The invasion is usually gradual, except in apoplexy or traumatism. The patients, who are usually advanced in years, first observe that the urine is expelled from the bladder with less force than usual; the stream is smaller and comes slower, and straining takes place, the aid of the abdominal muscles being invoked. After a while the stream intermits, and finally partial or complete retention occurs. Then, if this condition continues, the sphincteric resistance gives way and constant dribbling occurs. In rare instances dilatation of the bladder-walls takes place, and finally cystitis. Dilatation of the ureters and hydro-nephrosis are not uncommon under these conditions.
Where the condition of retention obtains the DIAGNOSIS ought never to be difficult; the introduction of a catheter will conclusively settle it.
The PROGNOSIS in uncomplicated paralysis is usually good. When accompanying fevers, dysentery, peritonitis, etc. it usually disappears with the original disease. When due to centric lesions the outlook is about hopeless.
In all cases the bladder should be emptied at stated intervals. If the patient cannot do this herself, the surgeon should resort to the systematic use of the clean soft Jacques catheter. A most important point, too often overlooked, is the method of emptying an over-distended bladder. It is not safe to empty the bladder at once: the patient ought to be tapped at intervals, an abdominal binder being gradually tightened meanwhile. The too sudden removal of pressure from the vesicle walls which have been rendered anæmic allows of intense congestion, and in a condition of paralysis is the sure prelude to cystitis. The diet in these cases should be generous and stimulants are not contraindicated.

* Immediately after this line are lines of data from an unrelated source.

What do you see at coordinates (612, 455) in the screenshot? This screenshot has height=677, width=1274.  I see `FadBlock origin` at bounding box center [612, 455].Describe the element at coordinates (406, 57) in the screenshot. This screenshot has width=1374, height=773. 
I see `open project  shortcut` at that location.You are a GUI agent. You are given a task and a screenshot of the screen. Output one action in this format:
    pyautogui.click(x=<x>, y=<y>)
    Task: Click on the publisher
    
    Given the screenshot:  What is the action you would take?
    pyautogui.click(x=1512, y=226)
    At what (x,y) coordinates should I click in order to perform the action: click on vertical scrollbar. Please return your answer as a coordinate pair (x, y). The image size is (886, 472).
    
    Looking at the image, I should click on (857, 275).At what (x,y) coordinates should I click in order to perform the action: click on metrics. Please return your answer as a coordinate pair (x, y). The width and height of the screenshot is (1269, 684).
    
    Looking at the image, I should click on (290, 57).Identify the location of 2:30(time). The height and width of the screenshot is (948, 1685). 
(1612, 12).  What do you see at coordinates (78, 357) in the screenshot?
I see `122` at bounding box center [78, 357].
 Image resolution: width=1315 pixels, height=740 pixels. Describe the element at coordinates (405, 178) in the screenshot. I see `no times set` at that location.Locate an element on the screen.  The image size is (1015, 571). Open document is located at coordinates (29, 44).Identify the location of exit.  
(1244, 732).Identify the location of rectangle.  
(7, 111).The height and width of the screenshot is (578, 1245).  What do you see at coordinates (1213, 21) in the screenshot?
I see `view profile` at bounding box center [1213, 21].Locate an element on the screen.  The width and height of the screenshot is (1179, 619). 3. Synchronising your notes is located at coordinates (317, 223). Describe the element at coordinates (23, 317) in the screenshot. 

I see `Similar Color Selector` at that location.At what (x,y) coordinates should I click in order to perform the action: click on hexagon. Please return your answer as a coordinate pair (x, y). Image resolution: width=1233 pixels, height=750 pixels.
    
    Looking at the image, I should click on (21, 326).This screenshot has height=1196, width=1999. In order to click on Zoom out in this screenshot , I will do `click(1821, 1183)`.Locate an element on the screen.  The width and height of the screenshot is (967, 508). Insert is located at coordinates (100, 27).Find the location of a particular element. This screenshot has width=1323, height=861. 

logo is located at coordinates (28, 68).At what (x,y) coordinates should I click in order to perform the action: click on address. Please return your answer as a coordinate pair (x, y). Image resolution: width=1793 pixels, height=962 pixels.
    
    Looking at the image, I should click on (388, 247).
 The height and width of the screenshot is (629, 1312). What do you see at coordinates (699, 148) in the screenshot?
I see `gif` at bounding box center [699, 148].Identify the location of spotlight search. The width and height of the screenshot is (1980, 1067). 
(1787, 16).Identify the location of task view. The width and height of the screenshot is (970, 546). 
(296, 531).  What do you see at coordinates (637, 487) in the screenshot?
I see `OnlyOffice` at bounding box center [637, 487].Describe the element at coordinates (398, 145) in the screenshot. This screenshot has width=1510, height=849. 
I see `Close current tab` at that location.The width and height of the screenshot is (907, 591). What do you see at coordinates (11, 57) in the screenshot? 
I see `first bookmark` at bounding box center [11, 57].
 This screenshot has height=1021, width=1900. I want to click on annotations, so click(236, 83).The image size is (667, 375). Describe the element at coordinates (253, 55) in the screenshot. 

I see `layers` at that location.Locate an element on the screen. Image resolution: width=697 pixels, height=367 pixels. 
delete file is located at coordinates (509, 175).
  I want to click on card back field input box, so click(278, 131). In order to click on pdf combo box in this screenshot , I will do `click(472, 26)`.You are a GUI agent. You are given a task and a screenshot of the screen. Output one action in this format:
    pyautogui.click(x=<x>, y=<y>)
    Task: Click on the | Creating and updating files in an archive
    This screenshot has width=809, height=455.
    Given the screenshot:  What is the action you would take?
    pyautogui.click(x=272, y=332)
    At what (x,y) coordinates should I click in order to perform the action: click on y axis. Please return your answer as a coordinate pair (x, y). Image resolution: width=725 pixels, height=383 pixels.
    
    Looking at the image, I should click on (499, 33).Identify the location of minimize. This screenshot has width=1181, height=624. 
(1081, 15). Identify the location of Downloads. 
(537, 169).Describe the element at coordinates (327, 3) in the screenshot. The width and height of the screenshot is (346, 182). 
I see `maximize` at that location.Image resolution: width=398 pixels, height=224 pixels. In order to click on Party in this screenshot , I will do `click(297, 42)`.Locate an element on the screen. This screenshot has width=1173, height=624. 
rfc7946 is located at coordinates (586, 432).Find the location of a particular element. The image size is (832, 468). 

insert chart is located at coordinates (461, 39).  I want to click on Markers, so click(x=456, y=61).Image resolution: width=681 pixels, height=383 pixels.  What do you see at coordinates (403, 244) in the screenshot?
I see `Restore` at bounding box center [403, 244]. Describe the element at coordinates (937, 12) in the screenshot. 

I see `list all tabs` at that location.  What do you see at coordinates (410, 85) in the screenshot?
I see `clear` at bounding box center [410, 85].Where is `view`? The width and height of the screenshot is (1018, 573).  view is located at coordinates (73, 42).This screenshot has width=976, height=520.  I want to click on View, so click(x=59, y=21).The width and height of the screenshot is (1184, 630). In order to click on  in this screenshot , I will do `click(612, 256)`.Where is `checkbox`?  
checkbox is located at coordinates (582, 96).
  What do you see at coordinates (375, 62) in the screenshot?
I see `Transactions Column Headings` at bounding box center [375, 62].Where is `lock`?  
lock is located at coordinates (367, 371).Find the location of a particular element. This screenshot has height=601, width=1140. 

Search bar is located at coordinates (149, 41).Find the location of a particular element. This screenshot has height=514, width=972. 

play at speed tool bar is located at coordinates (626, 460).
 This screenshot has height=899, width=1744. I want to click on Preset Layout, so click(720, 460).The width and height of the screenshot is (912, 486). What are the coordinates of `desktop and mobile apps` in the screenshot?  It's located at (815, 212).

I cannot agree with those authors who recommend washing out the bladder with medicated solutions and forcibly distending the urethra, nor with those who use tincture of cantharides as a vesical excitant. Both plans are apt to produce cystitis. A far more rational though somewhat impracticable treatment is the use of electricity as recommended by Winckel—one pole (thoroughly insulated up to the point) in the bladder, the other on the symphysis or loins. The sitting should last about five minutes. But by far the most valuable therapeutic agent is strychnia, which should be exhibited in full doses, many of the reported failures with this drug being due to too small doses. In urinating the upright position is generally preferable to lying down, as the pressure of the abdominal organs to some extent compensates for the lack of tonicity in the bladder-walls.
Lastly, in these hopeless cases of complete paralysis an artificial vesico-vaginal fistula and the adaptation of an apparatus to catch the urine may be of service.
Functional disorders of the bladder are frequently met with, due to abnormal constituents in the urine. As was mentioned above, these may be so grave or their irritant action continued so long as to give rise to cystitis. In the slighter forms, due to transient cause, the local trouble will speedily right itself, but in other cases, such as those dependent on functional derangements of other organs, as dyspepsia, the irritation is apt to return at varying intervals. In almost all these cases the immediate mechanism of the trouble is the presence of some urinary deposits. To this may be added the constitutional impairment, as in oxaluria, when the minute octahedral crystals are probably not more to blame for the local difficulty than the impairment of the nervous tone. Similarly, the poison of malaria and of certain of the exanthemata, and of many diseases marked by faults of assimilation and elimination, causes functional disturbance.
The prime indication in treating these cases is to render the urine more bland by dilution. For this purpose water, aided by the salts of potash and the alkaline mineral waters, is the best. This should always be given on an empty stomach, and the addition of infusion of buchu is excellent. In the condition known as oxaluria the alkaline salts are not called for, but instead thereof acids. Nitro-muriatic diluted and tincture nucis vomicæ tend to correct the faults of nutrition, and they should be largely diluted to relieve the local condition.
The last class of functional diseases are caused by lesions of position either of the bladder or of some of the neighboring organs. Here, again, we have conditions which if sufficiently prolonged may lead to organic vesical changes or may simply be temporary or intermittent. By far the greater number of these are dependent on malpositions of the uterus, which either drags or presses on the bladder. Either of these classes may be complicated with adhesions arising from a former cellulitis or pelvic peritonitis, the adhesions resulting therefrom maintaining a fixation of the pelvic organs which impairs the functions of the bladder.
Other causes of displacements are uterine and ovarian tumors, pelvic deformities, and fecal impactions of the rectum. Of the various displacements of the bladder it is needless to speak in much detail. The most important is the downward one. Various degrees of this are found up to complete cystocele, most commonly associated with prolapsus uteri. The bladder naturally sags inferiorly as age advances, and by far the most potent agent in causing this to become pathological is repeated pregnancy and injuries during labor.